Information =

*-*-*

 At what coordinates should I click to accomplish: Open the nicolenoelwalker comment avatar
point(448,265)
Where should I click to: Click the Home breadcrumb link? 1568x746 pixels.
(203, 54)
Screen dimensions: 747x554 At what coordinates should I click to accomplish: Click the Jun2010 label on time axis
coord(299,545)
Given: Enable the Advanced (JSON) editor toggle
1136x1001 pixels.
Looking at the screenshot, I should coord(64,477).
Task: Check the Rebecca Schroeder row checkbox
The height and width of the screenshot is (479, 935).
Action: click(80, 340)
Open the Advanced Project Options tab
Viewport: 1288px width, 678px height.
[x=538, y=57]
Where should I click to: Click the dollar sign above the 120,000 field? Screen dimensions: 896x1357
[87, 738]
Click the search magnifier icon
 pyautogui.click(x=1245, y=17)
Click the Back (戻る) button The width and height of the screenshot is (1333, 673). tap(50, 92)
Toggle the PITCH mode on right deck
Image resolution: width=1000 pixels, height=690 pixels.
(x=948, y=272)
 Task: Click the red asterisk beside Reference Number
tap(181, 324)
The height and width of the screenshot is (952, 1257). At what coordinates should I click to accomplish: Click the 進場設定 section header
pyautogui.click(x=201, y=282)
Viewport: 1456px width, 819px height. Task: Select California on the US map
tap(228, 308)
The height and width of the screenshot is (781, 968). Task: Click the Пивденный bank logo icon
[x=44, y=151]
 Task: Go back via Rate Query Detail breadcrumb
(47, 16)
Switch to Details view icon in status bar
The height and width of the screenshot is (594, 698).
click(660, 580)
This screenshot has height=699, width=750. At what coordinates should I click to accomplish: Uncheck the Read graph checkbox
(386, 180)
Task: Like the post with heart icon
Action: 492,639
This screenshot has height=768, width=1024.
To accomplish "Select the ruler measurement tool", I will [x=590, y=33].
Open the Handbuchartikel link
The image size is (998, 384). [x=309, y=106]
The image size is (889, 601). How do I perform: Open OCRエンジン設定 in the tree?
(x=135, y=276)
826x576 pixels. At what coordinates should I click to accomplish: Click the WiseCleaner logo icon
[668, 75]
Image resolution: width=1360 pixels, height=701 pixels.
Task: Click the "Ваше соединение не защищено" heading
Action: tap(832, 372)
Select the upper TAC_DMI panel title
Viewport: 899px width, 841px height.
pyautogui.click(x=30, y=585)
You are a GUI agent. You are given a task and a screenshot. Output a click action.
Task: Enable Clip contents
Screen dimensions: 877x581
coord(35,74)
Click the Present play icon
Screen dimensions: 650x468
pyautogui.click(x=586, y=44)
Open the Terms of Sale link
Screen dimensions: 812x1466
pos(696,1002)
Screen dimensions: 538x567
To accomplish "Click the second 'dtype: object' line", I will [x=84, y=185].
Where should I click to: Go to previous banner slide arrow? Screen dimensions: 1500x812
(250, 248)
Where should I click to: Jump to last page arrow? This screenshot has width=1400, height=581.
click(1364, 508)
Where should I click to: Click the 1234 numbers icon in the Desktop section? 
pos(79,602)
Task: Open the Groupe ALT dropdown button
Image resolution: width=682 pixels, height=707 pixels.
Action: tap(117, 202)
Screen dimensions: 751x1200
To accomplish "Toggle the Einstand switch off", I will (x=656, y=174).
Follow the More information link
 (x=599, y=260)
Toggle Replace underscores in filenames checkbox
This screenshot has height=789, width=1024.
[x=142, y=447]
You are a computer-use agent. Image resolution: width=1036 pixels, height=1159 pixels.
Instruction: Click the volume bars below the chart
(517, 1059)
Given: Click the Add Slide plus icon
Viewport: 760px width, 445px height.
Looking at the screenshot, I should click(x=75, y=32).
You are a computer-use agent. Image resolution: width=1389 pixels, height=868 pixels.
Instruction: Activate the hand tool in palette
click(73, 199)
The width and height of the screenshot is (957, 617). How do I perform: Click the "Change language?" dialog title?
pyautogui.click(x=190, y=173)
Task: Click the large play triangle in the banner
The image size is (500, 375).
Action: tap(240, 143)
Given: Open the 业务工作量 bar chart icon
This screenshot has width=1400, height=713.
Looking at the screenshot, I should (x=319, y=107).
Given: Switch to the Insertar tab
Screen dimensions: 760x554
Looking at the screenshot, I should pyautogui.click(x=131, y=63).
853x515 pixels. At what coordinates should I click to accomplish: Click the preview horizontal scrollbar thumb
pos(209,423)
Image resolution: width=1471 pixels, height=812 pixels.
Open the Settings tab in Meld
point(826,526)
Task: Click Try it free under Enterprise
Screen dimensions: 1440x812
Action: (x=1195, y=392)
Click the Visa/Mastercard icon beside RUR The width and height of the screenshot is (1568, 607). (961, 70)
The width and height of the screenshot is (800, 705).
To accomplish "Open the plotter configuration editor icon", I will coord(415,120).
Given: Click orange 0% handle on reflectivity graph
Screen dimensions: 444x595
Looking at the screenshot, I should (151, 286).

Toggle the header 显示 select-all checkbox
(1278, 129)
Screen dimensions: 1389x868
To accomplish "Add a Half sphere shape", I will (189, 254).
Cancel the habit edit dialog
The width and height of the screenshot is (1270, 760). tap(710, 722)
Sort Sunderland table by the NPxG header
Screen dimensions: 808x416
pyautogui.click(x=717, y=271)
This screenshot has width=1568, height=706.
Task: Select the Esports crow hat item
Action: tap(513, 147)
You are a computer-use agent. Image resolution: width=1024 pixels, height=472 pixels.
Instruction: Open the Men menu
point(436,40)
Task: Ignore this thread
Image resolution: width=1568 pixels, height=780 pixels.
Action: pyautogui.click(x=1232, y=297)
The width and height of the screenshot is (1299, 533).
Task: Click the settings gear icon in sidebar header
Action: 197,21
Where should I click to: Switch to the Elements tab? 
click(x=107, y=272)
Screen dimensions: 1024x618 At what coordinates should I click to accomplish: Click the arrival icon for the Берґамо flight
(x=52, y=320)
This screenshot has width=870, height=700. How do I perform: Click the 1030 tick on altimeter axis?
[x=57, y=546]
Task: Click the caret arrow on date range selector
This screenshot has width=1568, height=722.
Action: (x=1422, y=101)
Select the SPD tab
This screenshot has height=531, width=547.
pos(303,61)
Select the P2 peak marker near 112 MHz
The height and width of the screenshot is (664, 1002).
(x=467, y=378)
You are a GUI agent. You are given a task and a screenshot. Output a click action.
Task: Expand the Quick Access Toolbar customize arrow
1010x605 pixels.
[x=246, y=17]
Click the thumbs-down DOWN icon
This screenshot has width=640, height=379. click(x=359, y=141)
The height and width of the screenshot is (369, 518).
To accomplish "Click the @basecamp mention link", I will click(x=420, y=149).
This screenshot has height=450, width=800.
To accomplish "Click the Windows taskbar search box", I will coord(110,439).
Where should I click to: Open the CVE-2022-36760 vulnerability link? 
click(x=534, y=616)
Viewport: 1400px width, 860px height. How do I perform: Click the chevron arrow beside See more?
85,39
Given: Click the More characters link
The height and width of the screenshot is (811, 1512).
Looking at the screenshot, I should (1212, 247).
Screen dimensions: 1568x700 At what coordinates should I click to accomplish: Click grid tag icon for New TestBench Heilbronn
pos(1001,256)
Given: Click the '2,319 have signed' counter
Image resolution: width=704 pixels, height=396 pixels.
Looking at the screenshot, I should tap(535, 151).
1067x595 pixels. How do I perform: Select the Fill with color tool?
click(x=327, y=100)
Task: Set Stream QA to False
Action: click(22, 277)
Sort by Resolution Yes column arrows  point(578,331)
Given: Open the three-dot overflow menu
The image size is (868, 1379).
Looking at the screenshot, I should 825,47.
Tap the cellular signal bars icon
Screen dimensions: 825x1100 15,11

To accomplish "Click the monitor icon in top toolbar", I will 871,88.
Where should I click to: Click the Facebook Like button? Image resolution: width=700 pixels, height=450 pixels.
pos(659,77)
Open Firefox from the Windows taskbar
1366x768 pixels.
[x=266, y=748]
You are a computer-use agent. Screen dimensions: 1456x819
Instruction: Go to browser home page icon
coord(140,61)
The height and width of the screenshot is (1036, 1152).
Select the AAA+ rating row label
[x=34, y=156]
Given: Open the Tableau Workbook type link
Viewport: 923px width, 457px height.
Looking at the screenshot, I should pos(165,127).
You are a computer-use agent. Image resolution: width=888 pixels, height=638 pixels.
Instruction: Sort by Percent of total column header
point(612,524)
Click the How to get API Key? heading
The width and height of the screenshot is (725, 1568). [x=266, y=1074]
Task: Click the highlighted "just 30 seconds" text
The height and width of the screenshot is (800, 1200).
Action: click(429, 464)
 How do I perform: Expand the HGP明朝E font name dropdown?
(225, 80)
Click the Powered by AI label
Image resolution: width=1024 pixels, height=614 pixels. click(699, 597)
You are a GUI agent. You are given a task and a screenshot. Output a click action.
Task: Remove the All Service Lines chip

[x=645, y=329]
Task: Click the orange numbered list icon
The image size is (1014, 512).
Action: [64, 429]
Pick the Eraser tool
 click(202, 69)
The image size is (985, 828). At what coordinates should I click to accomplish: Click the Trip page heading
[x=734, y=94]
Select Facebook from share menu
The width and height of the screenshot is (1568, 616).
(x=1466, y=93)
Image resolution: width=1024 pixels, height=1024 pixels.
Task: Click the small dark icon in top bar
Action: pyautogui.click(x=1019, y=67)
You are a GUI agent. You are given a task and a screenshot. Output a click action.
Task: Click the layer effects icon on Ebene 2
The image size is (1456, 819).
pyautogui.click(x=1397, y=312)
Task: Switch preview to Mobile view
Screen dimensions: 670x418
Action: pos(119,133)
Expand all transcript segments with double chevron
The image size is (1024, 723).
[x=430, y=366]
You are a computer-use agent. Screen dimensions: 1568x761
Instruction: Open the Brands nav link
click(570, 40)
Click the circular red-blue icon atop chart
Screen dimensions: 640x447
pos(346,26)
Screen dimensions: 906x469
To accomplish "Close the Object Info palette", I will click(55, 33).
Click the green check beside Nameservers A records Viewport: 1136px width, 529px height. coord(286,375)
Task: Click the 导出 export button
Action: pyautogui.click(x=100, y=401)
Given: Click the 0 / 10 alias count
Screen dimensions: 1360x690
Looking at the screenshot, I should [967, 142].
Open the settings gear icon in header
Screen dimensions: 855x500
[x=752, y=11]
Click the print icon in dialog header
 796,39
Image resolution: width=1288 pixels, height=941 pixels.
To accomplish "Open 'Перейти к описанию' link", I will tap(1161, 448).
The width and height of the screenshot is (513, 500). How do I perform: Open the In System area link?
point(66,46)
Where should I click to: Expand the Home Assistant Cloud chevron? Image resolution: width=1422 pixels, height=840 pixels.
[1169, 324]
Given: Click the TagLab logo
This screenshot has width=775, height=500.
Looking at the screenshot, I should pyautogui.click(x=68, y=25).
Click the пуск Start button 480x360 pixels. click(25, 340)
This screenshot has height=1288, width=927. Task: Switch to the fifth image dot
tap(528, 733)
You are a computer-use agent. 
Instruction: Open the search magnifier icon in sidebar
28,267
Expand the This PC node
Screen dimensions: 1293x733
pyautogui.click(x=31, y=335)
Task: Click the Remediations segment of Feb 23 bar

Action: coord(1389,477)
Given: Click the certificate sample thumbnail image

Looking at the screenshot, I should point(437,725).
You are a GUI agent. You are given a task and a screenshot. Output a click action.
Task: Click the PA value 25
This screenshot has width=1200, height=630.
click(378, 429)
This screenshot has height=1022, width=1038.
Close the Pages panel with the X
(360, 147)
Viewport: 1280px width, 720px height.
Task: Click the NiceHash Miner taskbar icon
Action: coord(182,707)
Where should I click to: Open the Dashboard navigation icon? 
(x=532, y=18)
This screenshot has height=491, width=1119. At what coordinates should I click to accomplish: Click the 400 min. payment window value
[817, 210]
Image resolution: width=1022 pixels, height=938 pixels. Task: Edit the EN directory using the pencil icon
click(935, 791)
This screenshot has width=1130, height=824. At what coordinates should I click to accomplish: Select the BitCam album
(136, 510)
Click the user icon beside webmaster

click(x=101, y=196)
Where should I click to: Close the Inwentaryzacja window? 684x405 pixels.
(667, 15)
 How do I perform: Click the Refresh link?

*-*-*

Task to carry out = Each line from the one with "Task: Click the PA value 25" through the last line of the records above must be retyped exactly, and no other line may be given.

Task response =
Task: Click the PA value 25
This screenshot has width=1200, height=630.
click(378, 429)
This screenshot has height=1022, width=1038.
Close the Pages panel with the X
(360, 147)
Viewport: 1280px width, 720px height.
Task: Click the NiceHash Miner taskbar icon
Action: coord(182,707)
Where should I click to: Open the Dashboard navigation icon? 
(x=532, y=18)
This screenshot has height=491, width=1119. At what coordinates should I click to accomplish: Click the 400 min. payment window value
[817, 210]
Image resolution: width=1022 pixels, height=938 pixels. Task: Edit the EN directory using the pencil icon
click(935, 791)
This screenshot has width=1130, height=824. At what coordinates should I click to accomplish: Select the BitCam album
(136, 510)
Click the user icon beside webmaster

click(x=101, y=196)
Where should I click to: Close the Inwentaryzacja window? 684x405 pixels.
(667, 15)
 How do I perform: Click the Refresh link?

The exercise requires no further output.